* REQUIRED TASK
Convert every line of the listing below into a JSON list of strings, one string per line, with blank lines skipped. Omit the picture placeholders from the list.

(Dataset listing)
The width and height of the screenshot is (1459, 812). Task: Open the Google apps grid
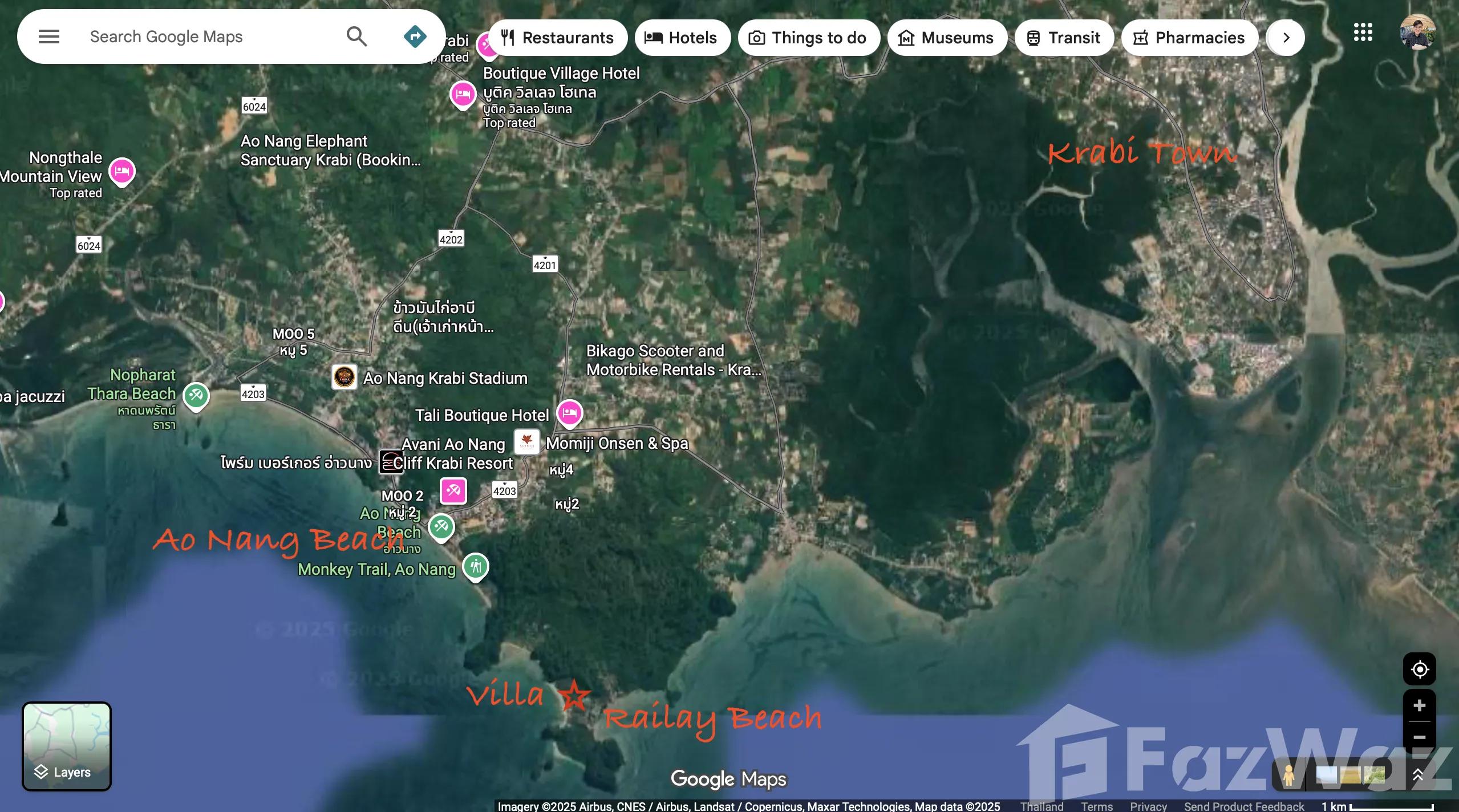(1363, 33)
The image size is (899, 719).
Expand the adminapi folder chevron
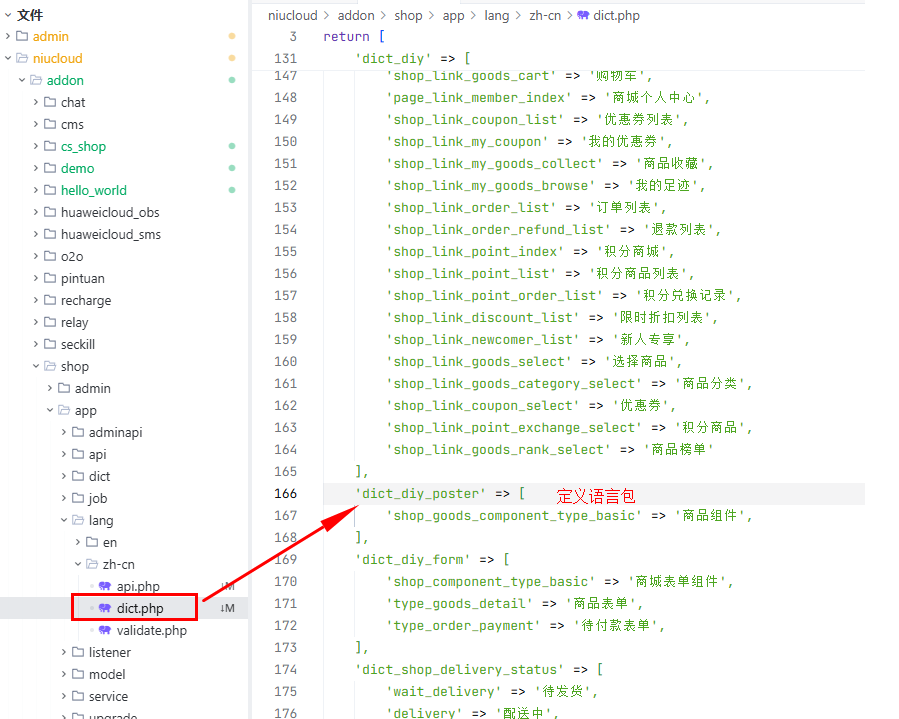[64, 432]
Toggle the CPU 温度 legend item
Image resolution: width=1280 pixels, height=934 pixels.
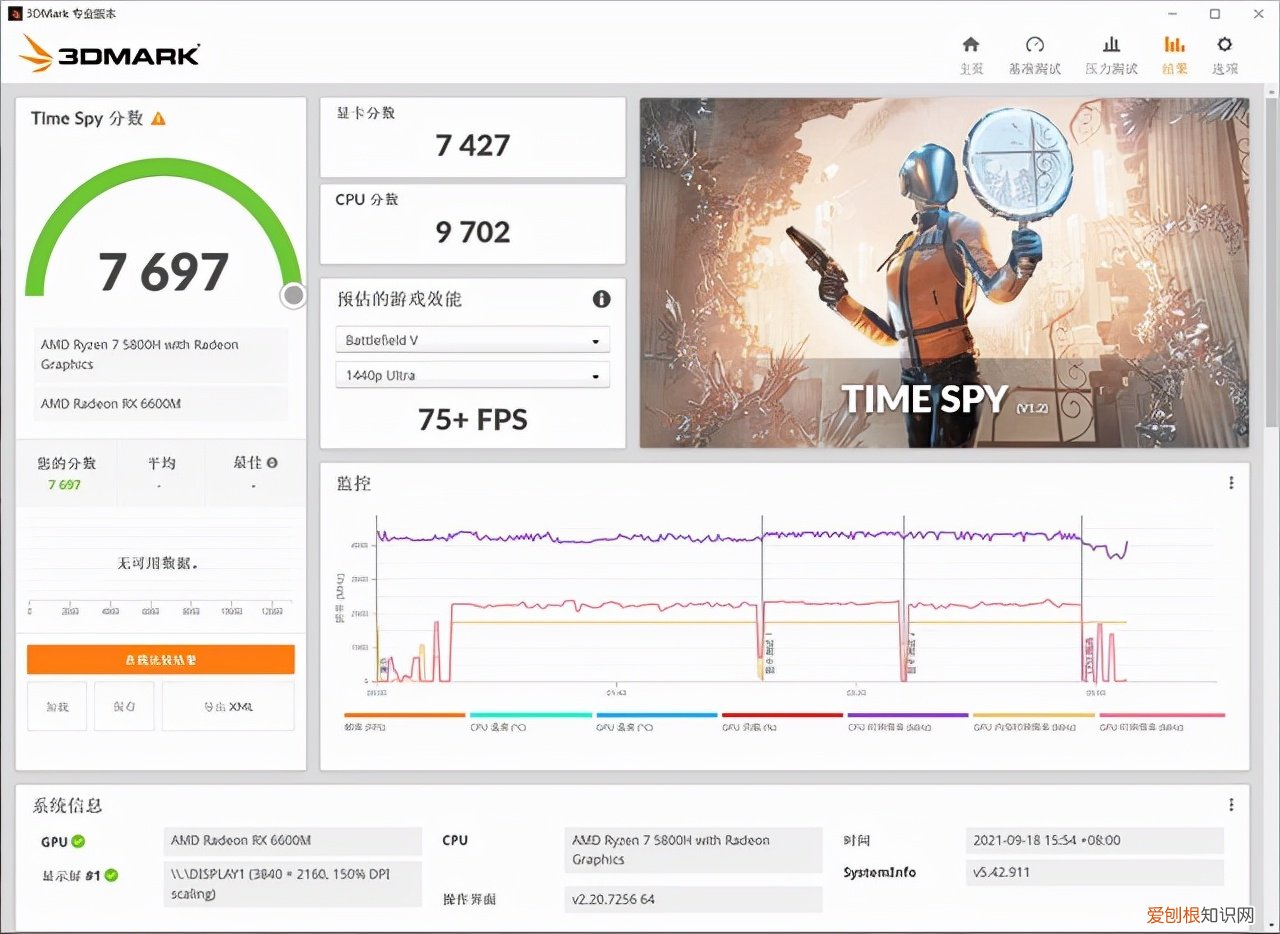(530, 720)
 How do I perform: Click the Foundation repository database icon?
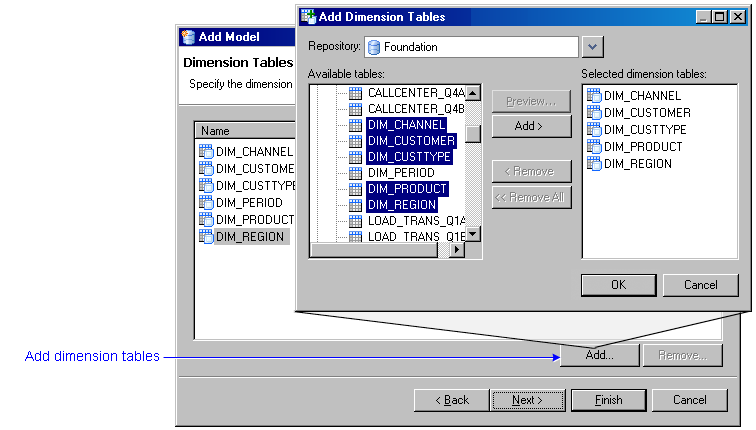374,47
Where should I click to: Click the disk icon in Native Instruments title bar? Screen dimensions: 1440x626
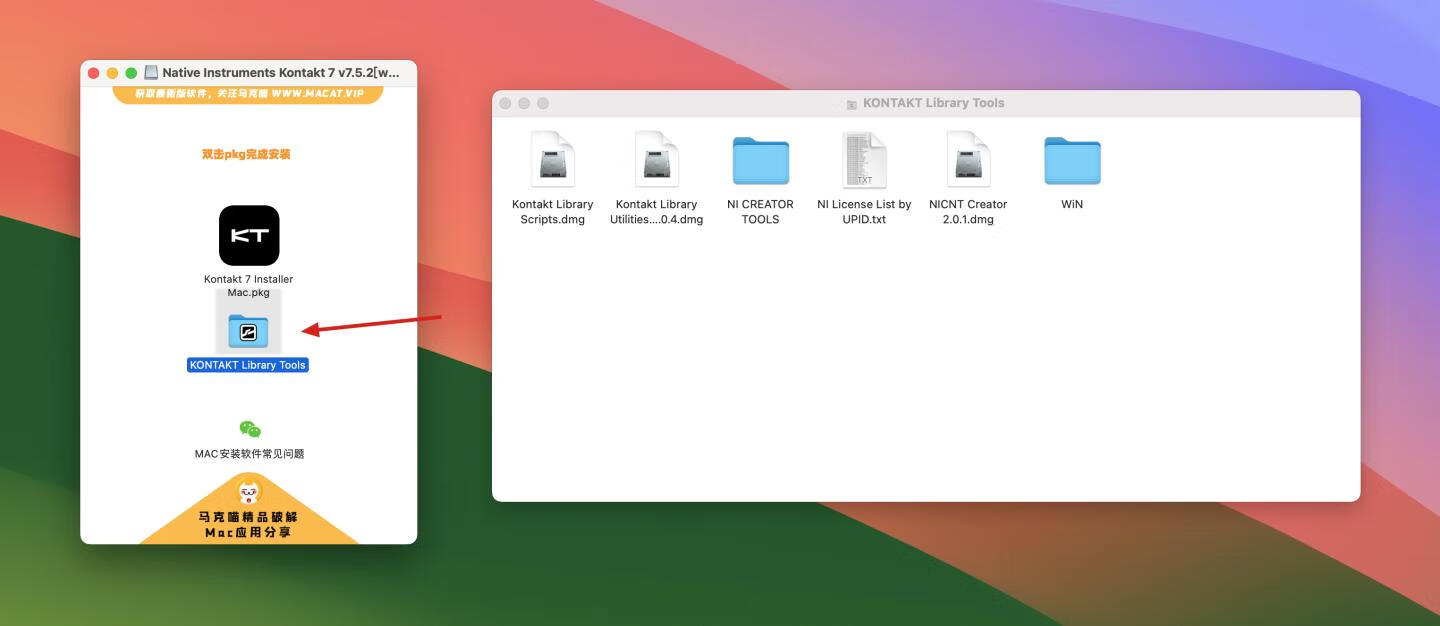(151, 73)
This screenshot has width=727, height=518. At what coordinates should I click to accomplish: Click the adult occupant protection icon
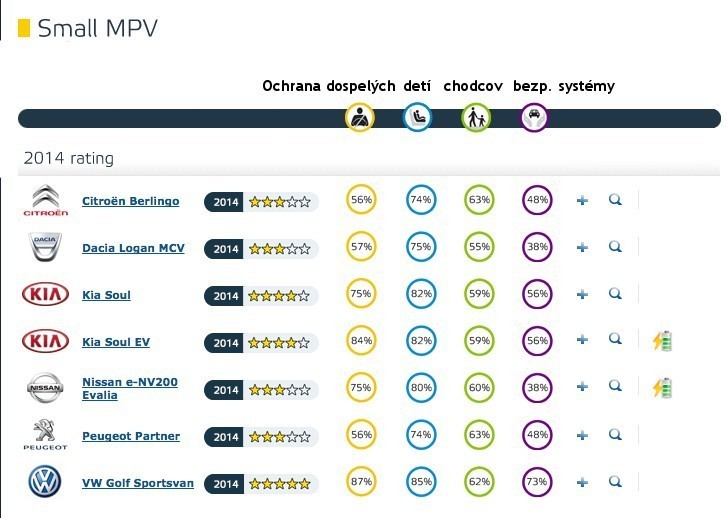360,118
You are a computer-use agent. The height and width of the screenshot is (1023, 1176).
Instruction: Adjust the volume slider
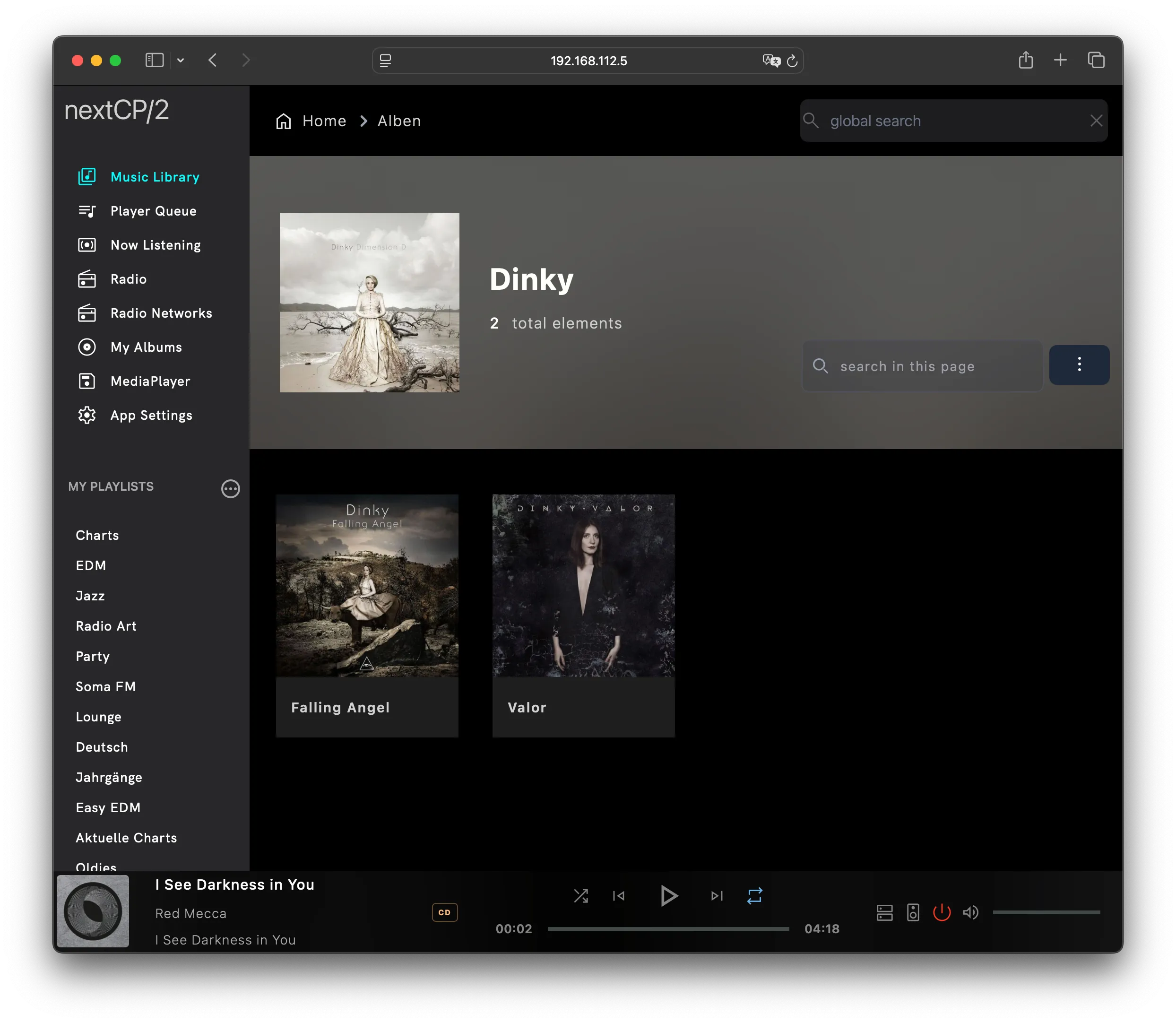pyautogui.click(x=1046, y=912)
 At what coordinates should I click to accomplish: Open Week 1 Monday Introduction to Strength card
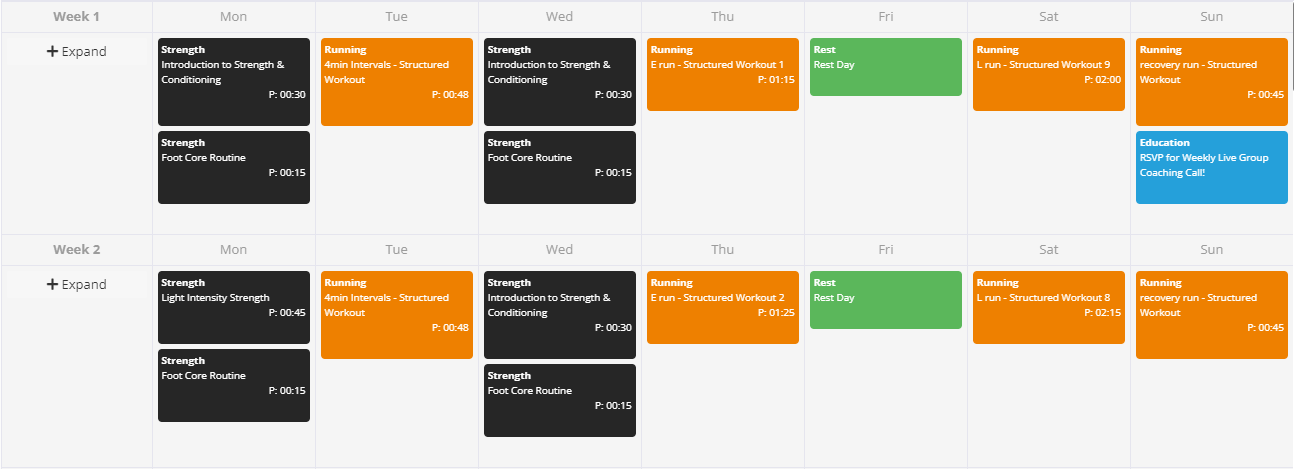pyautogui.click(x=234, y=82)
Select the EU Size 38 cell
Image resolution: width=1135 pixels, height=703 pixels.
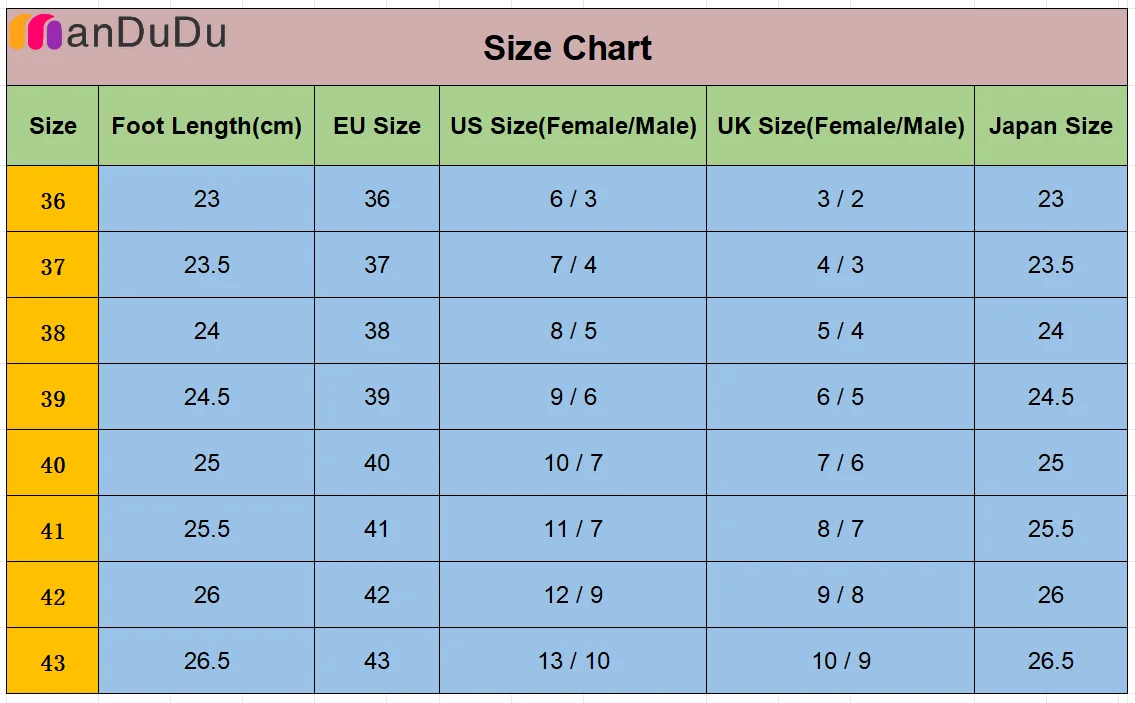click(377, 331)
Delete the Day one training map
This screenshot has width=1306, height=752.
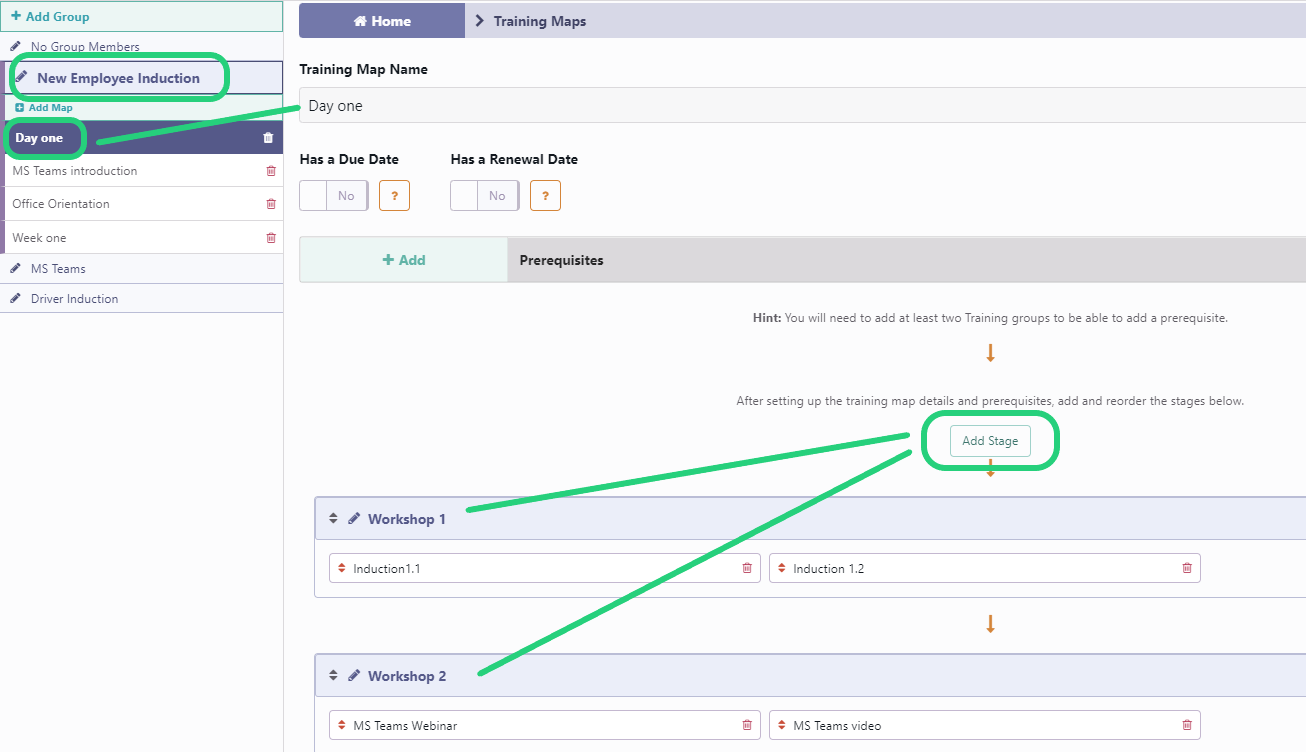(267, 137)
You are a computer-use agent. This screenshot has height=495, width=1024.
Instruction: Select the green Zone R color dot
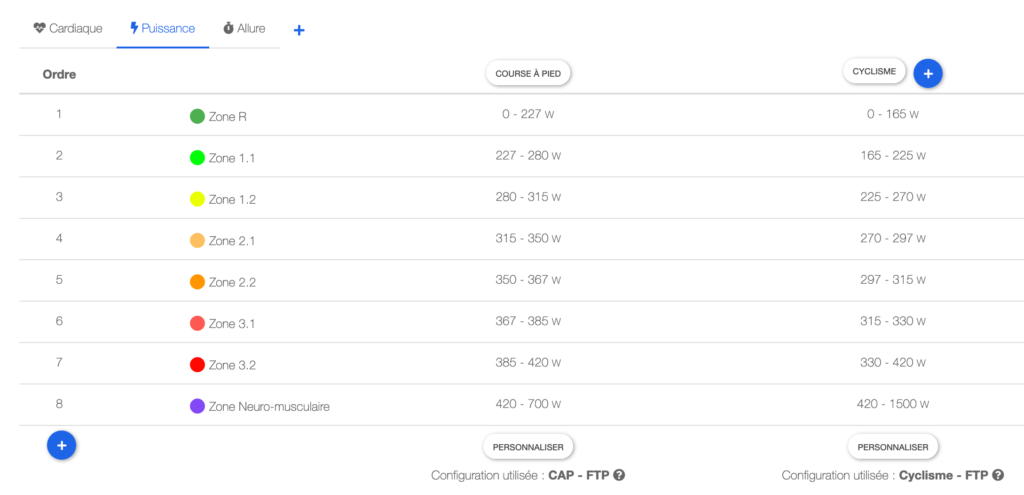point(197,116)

* WRITTEN ANSWER
[
  "The width and height of the screenshot is (1459, 812). Task: Open the Google apps grid",
  "(1363, 33)",
  "The image size is (899, 719).",
  "Expand the adminapi folder chevron",
  "[64, 432]",
  "Toggle the CPU 温度 legend item",
  "Image resolution: width=1280 pixels, height=934 pixels.",
  "(530, 720)",
  " How do I perform: Click the Foundation repository database icon?",
  "374,47",
  "Where should I click to: Click the disk icon in Native Instruments title bar? Screen dimensions: 1440x626",
  "(151, 73)",
  "This screenshot has width=727, height=518. At what coordinates should I click to accomplish: Click the adult occupant protection icon",
  "360,118",
  "You are a computer-use agent. The height and width of the screenshot is (1023, 1176).",
  "Instruction: Adjust the volume slider",
  "pyautogui.click(x=1046, y=912)",
  " At what coordinates should I click to accomplish: Open Week 1 Monday Introduction to Strength card",
  "pyautogui.click(x=234, y=82)",
  "Select the EU Size 38 cell",
  "Image resolution: width=1135 pixels, height=703 pixels.",
  "click(377, 331)",
  "Delete the Day one training map",
  "This screenshot has width=1306, height=752.",
  "(267, 137)",
  "You are a computer-use agent. This screenshot has height=495, width=1024.",
  "Instruction: Select the green Zone R color dot",
  "point(197,116)"
]